Document segment -

Page 1 of 2 12 LastLast
Results 1 to 15 of 16

Thread: Lathe Light Redux

  1. #1

    Lathe Light Redux

    After reading many of the posts on this forum regarding lathe lights I came to a few conclusions.

    • Too much light is rarely a problem.
    • Task lights are preferred to overhead or ambient light.
    • Many attempts to go cheap on task lights eventually prove unsatisfactory.
    • LED lights, especially the inexpensive ones are often not bright enough.

    Based on the above I'm leaning toward purchasing the Gary Sanders Light Stand from Oneway. It's a lot of money but I've read few complaints about it other than the cost. I was considering the Super Nova by Wood Turners Wonders but it only produces half of the lumens compared to the Sanders Moffatt light. Besides the Sanders setup seems to be tailor made for my Oneway. Any comments on what I haven't considered would be appreciated before making the plunge.

  2. I have the KJR Aurora light with a magnetic base.......love it! Wish I had gotten it earlier than I did.....About $125. You might find it on sale from Ken at Wood Turners Wonders.
    Remember, in a moments time, everything can change!

    Vision - not just seeing what is, but seeing what can be!




  3. #3
    Join Date
    Feb 2008
    Location
    E TN, near Knoxville
    Posts
    12,298
    Quote Originally Posted by Steve Mathews View Post
    Any comments on what I haven't considered would be appreciated before making the plunge.
    Do what I do - get one of each and try them. Then get more of your favorites - the others will not go to waste. After the lathes, the bandsaw, drill press, sharpening station, milling machine, photography booth, the carving station, office desk, library reading chair... I'm surprised at how useful even the smaller lights are. I didn't walk down and count them but I'm sure I use over 25 adjustable task lights around the shop. I consider good lights just as important as good tools.

    BTW, my favorite task lamps for office desk, carving, electronics work and reading have dimmers - at times light can be too bright.

    JKJ

  4. #4
    Join Date
    Aug 2007
    Location
    Hampton Roads, Virginia
    Posts
    894
    Quote Originally Posted by John K Jordan View Post
    BTW, my favorite task lamps for office desk, carving, electronics work and reading have dimmers - at times light can be too bright.
    JKJ
    Agreed. Light can be too bright and especially so if the project is too unevenly lit. Really bright light can also be fatiguing.

Data excerpt -
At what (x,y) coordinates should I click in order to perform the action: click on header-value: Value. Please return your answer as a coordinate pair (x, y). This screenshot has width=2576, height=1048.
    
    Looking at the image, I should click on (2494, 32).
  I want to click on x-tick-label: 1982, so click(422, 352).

Things to do -
• A. In the lathe light thread, which light stand is the first poster leaning toward buying?
• B. Copy out the part of the lathe light thread starting at "Thread: Lathe Light" and ending at "or ambient light.".
The material above comes from a source unrelated to the lathe light thread.

Answers -
• A. The Gary Sanders Light Stand from Oneway.

• B.
Thread: Lathe Light Redux

  1. #1

    Lathe Light Redux

    After reading many of the posts on this forum regarding lathe lights I came to a few conclusions.

    • Too much light is rarely a problem.
    • Task lights are preferred to overhead or ambient light.